Passage shown:

Glastonbury Festival 2015 Day One: Super Furry Animals, Motorhead & Victory Over Rain
As the world's biggest festival gets underway, MOJO reports back from the opening day at Worthy Farm including Hot Chip, Caribou, Pussy Riot and more.
THERE IS ONE surprise headliner at almost every Glastonbury Festival, and all dwellers in this miraculous rock'n'roll Briggadoon of a temporary city talk in hushed tones about if — and when — it's going to show up. Sure enough it arrives about 5pm on the Friday with a tight greatest hits set of crowd-displeasing classics: curtains of slate-coloured rain, sudden temperature drops, ground which gurgles beneath the feet and a mass rush for shelter. Seen this year: a woman hiding beneath a fibreglass giraffe.
“The weather is a feature, not a bug.”
This meteorological guerilla gig sure puts a downer on r'n'b potentate Mary J Blige's imperial set on the Pyramid Stage. Ms. Blige had just reached peak doof with a magnificent housed-up section of new material seemingly inspired by her recent dalliances with UK club imps Disclosure — the baying response from a house-hungry crowd suggests a tantalising alternative future in which MJB combines the delicacy of Donna Summer with the Beaufort Scale puissance of Martha Wash. But it's Glastonbury. The weather is a feature, not a bug.

Dataset entries
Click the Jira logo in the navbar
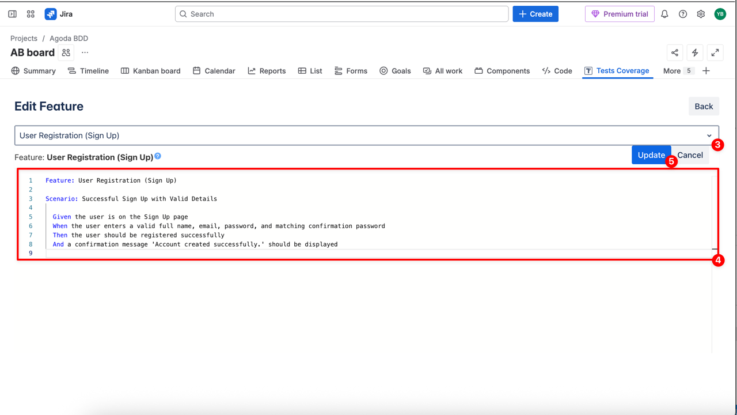The image size is (737, 415). pyautogui.click(x=50, y=13)
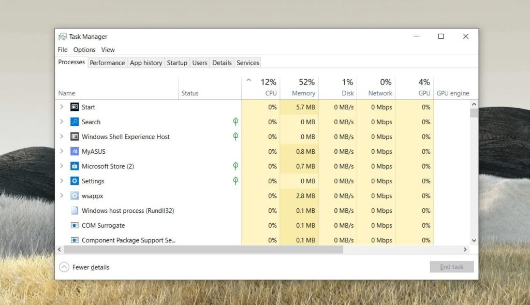530x305 pixels.
Task: Click the Windows host process document icon
Action: [73, 211]
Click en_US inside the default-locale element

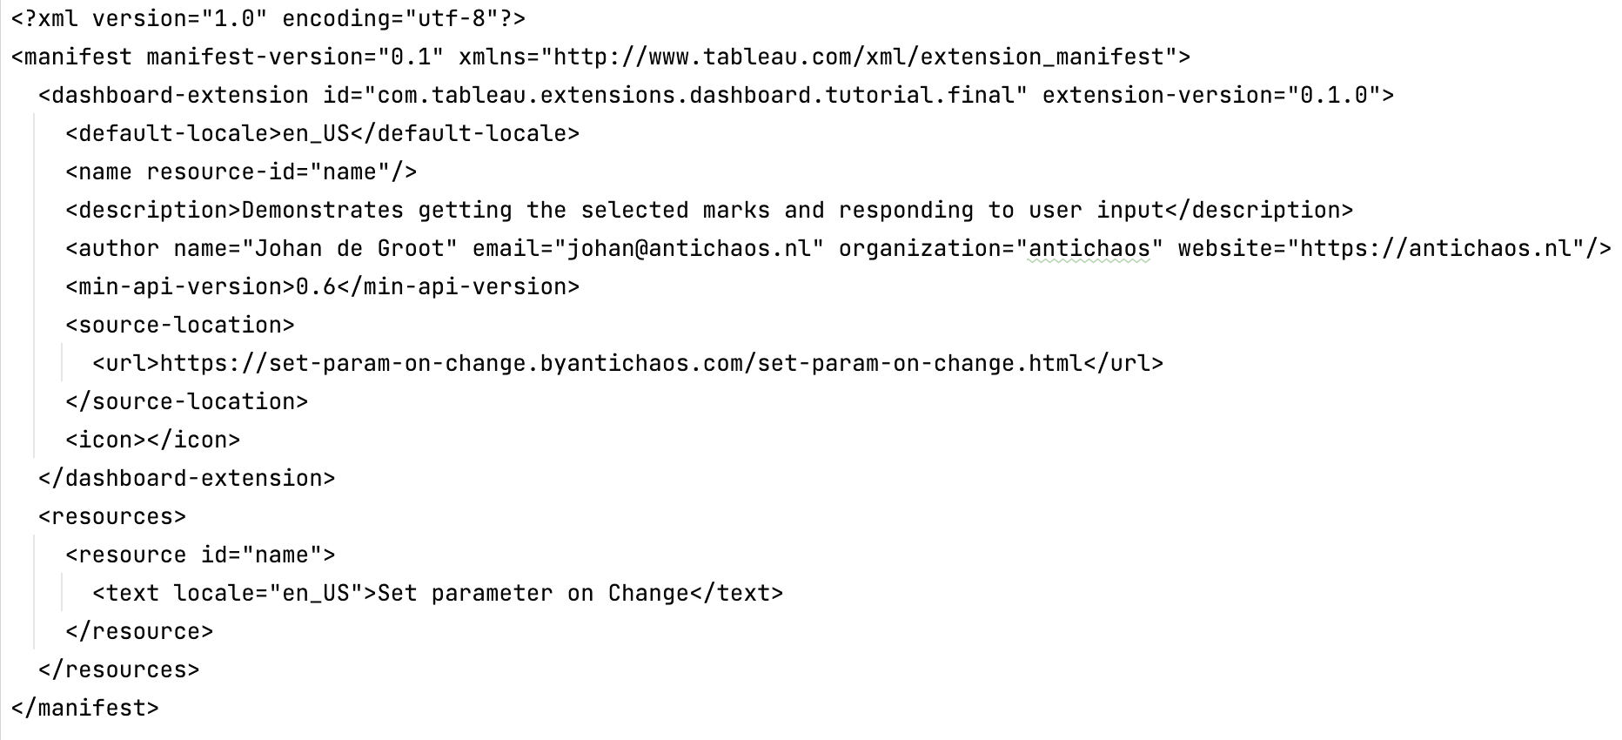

Exercise goal:
Pick up the Glastonbury Festival report where it stops, carrying on after its last sentence.

Answer below:
And who cares with such delights on show? The Glastonbury crowd now arrives earlier than ever, with some 90 per-cent of ticket-holders believed to be onsite by the Thursday, before official proceedings begin.
They'd already been primed by arcane diversions in the fields of Shangri-La, Glastonbury's expansion into the grimier end of house and disco, including an appearance at the fake tower block Genosys by French DJ Cerrone of Supernature fame (verdict: frustratingly quiet, although grey-haired Cerrone bounced around the DJ box like your grand-dad on an invigorating high-protein diet). Friday morning used to announce a trickle of punters into the site — now it is more of a dam breaking.
“We're declaring an independent Glastonbury republic!”
And of course nobody can see everything. We start our day with Muscovite hellions Pussy Riot enacting a piece of political theatre atop a Russian military truck in the Park field. "We're declaring an independent Glastonbury republic!" cries a masked, armed man, who soon exposed by Pussy Riot as a homophobic dupe of Putin.
In your face, psy-ops! Good-natured if bewildering chat with Charlotte Church ensues, followed by the invigorating sounds of King Gizzard And The Lizard Wizard who invent motorik swamp blues — plus flutes! — before our very ears.
A rapid flit across the face of the Pyramid Stage affords a taste of the baffling weak-tea that is James Bay and his hurt-feelings pop, then an unfortunate Alabama Shakes breaking Rule One of Glastonbury (you must always open with a straight-up banger). But up in the Williams' Green tent, Wirral jangle-merchants Hooton Tennis Club winningly spot-weld Pavement to Teenage Fanclub by way of Dinosaur Jr.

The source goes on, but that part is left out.